Task ▸
Send back the line that contains "Where should I" and all lines following it through the end of the data below, exactly, omitting pictures.

Data to examine ▸
· · · · · · ·

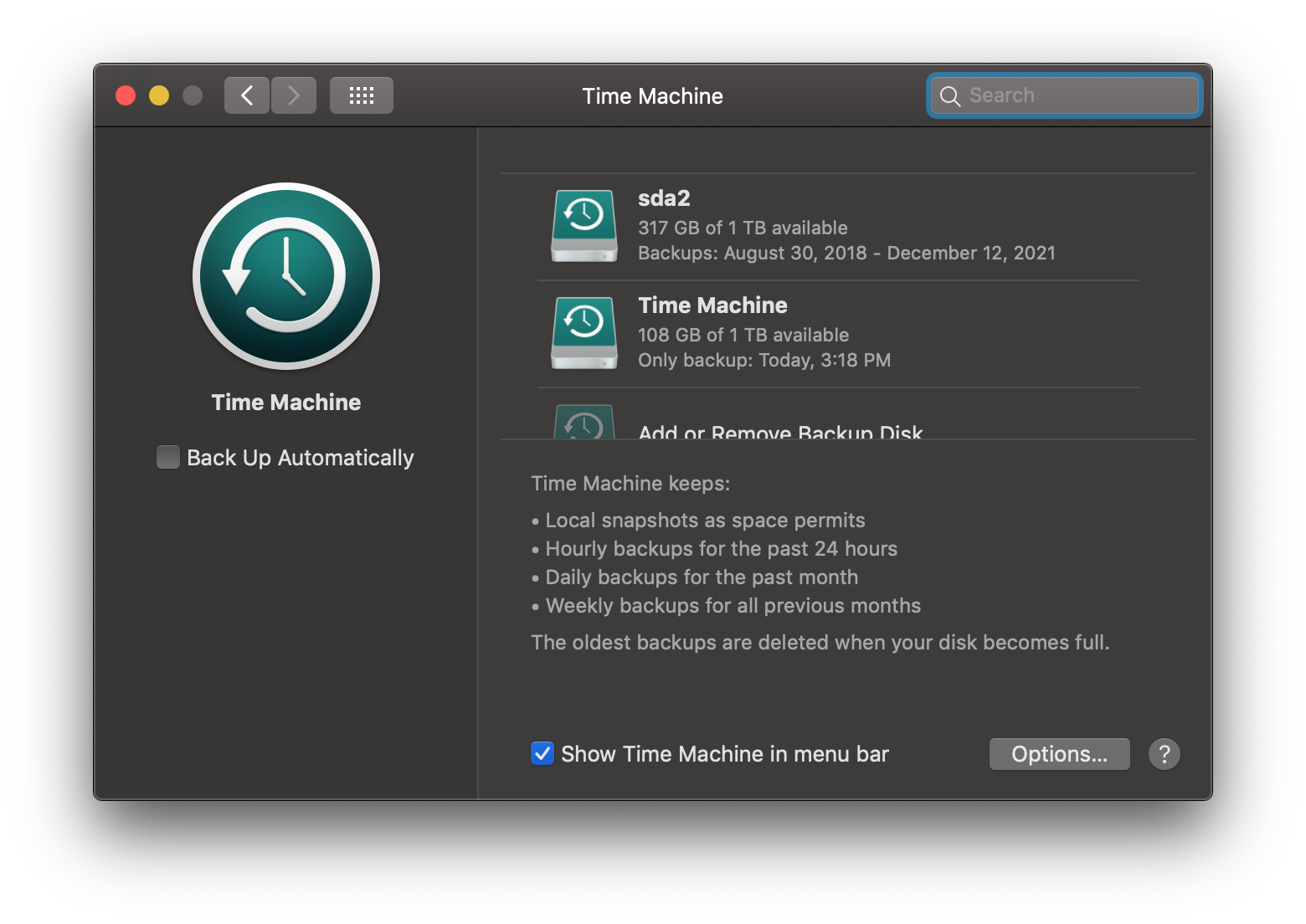Image resolution: width=1306 pixels, height=924 pixels.
Task: Click the sda2 backup disk icon
Action: (x=584, y=226)
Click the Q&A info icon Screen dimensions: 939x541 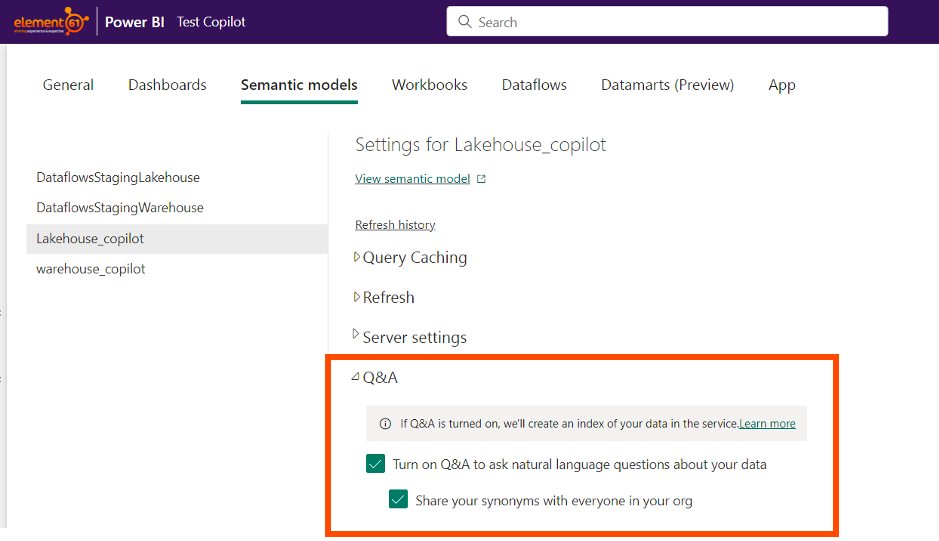point(385,424)
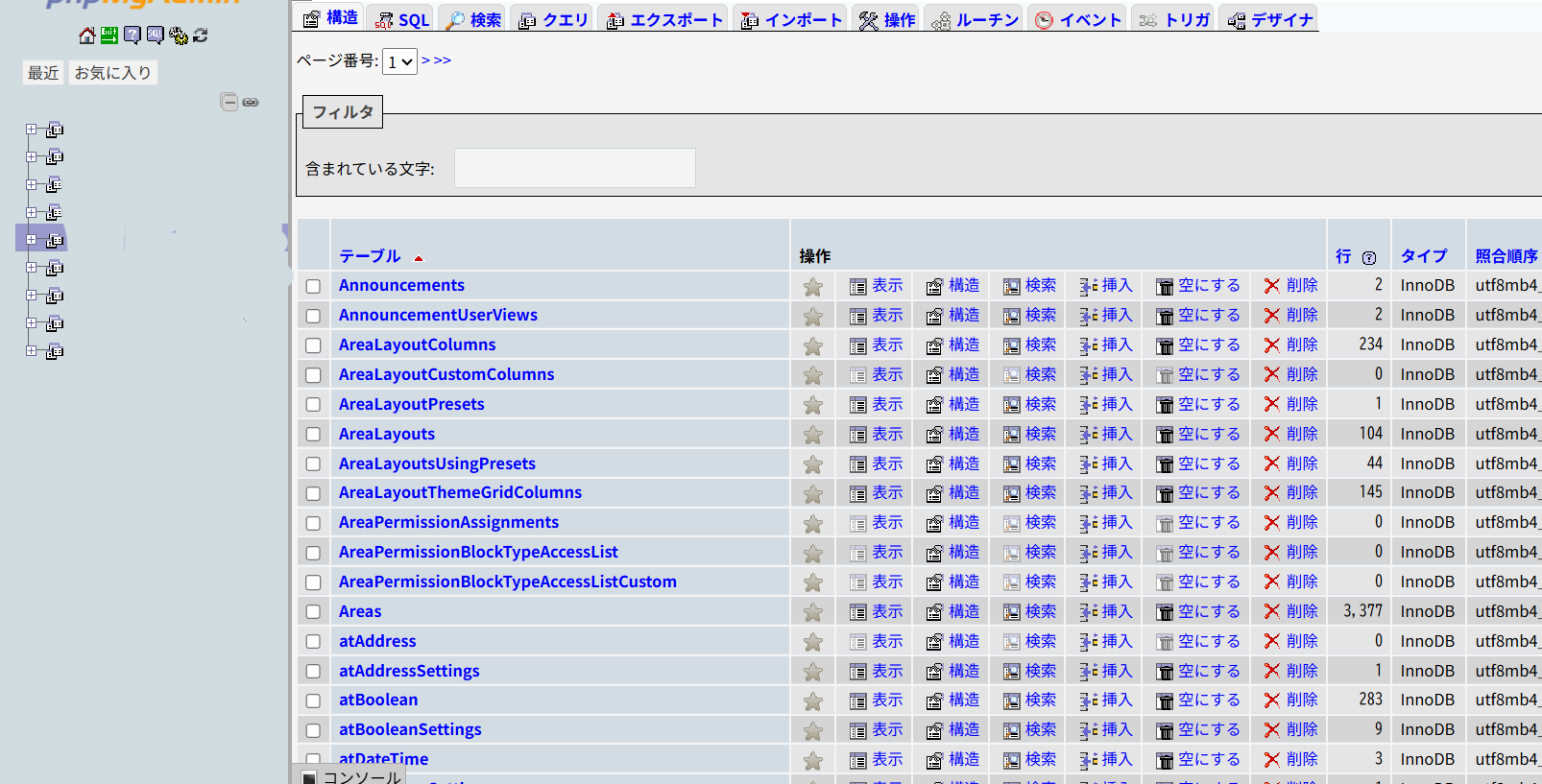Collapse all navigation tree items icon
The image size is (1542, 784).
click(x=229, y=102)
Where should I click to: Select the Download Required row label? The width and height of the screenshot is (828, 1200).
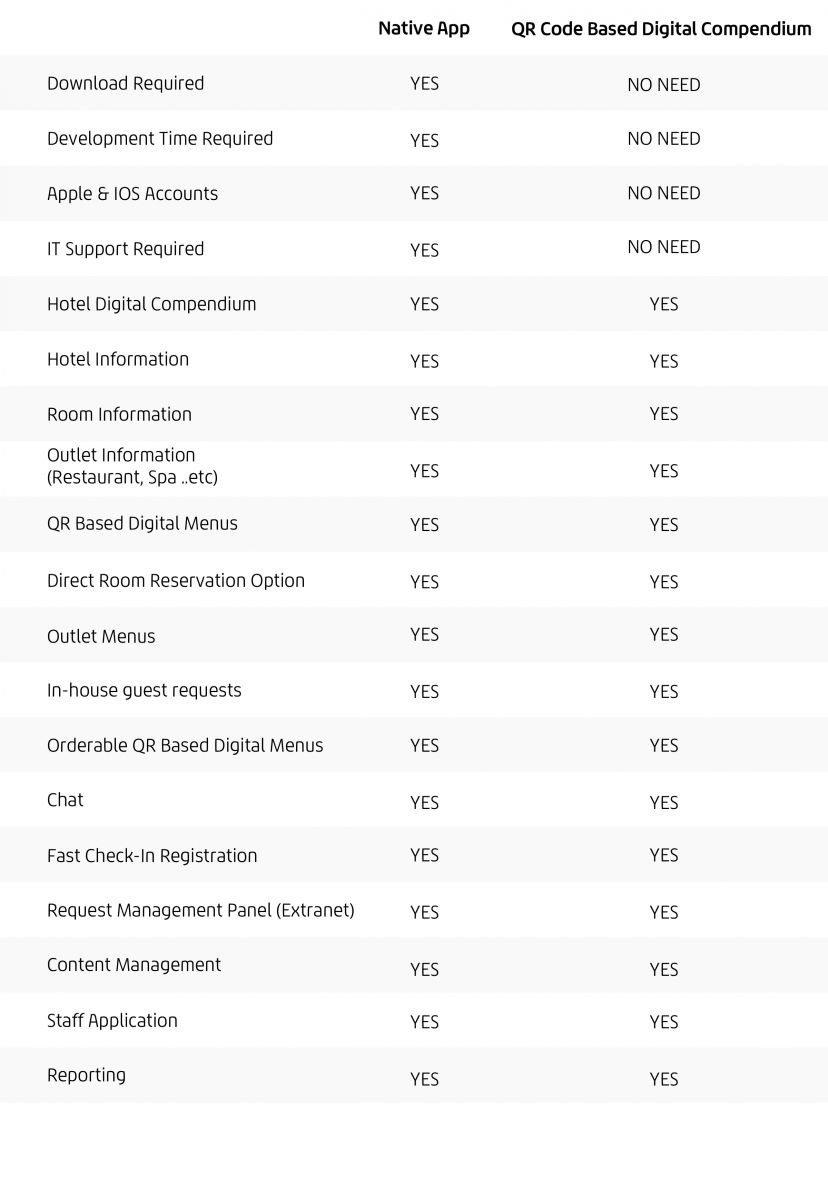[x=125, y=84]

· · · · · · ·

Exercise output ▸
Where should I click to: Select the Download Required row label? The width and height of the screenshot is (828, 1200).
[x=125, y=84]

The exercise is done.